* [Ausgangstext]:

_ _ _ _

Der Fall Jozsef Sebestyén: Die EU will ihre Bürger in der Ukraine nicht schützen

Von Rafael Fachrutdinow
Der ungarische Ministerpräsident Viktor Orbán hat den Tod eines Ungarn aus Transkarpatien während der Zwangsmobilisierung verurteilt und die EU aufgefordert, die für den Vorfall verantwortlichen ukrainischen Führungskräfte zu bestrafen. Bei dem Toten handelt es sich um den 45-jährigen Beregowo-Einwohner Jozsef Sebestyén, der die doppelte Staatsbürgerschaft besaß.

Anfang Juli wurde er auf der Straße ergriffen, in einen Kleinbus gezwungen und zu einer Einberufungsstelle gebracht, wo man ihn mit Metallstangen schlug. Drei Tage später verstarb das Opfer im Krankenhaus. Die Schwester des Toten veröffentlichte Videoaufnahmen von den Misshandlungen ihres Bruders durch das ukrainische Militär.

_ _ _ _

* [Vorliegendes Material]:
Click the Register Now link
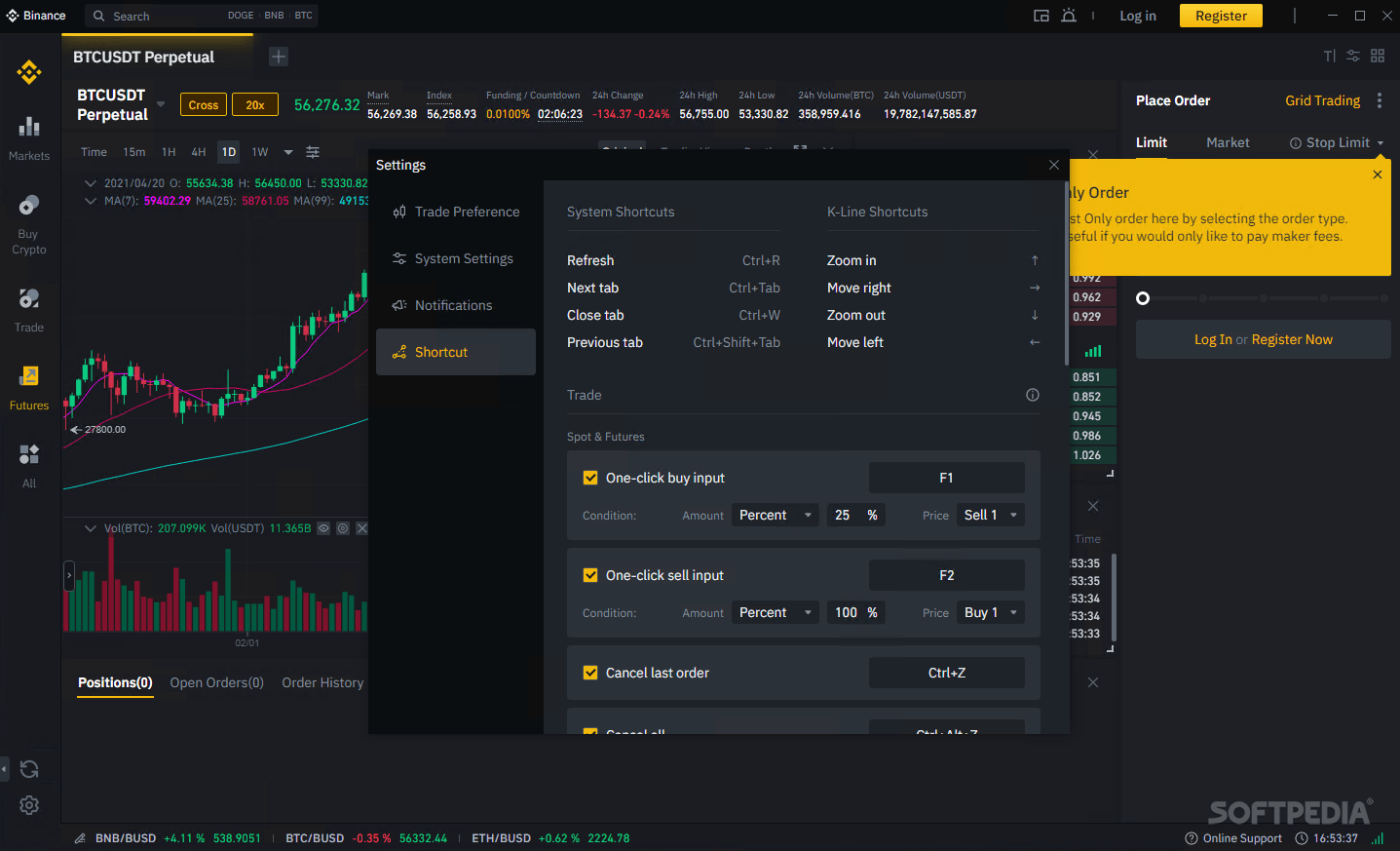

_ _ _ _

* [Gestellte Aufgabe]:
Gib den Ausgangstext von „Von Rafael Fachrutdinow“ bis „doppelte Staatsbürgerschaft besaß.“ wortgetreu wieder. Als Grundlage dient allein der Ausgangstext.

* [Antwort zur Aufgabe]:
Von Rafael Fachrutdinow
Der ungarische Ministerpräsident Viktor Orbán hat den Tod eines Ungarn aus Transkarpatien während der Zwangsmobilisierung verurteilt und die EU aufgefordert, die für den Vorfall verantwortlichen ukrainischen Führungskräfte zu bestrafen. Bei dem Toten handelt es sich um den 45-jährigen Beregowo-Einwohner Jozsef Sebestyén, der die doppelte Staatsbürgerschaft besaß.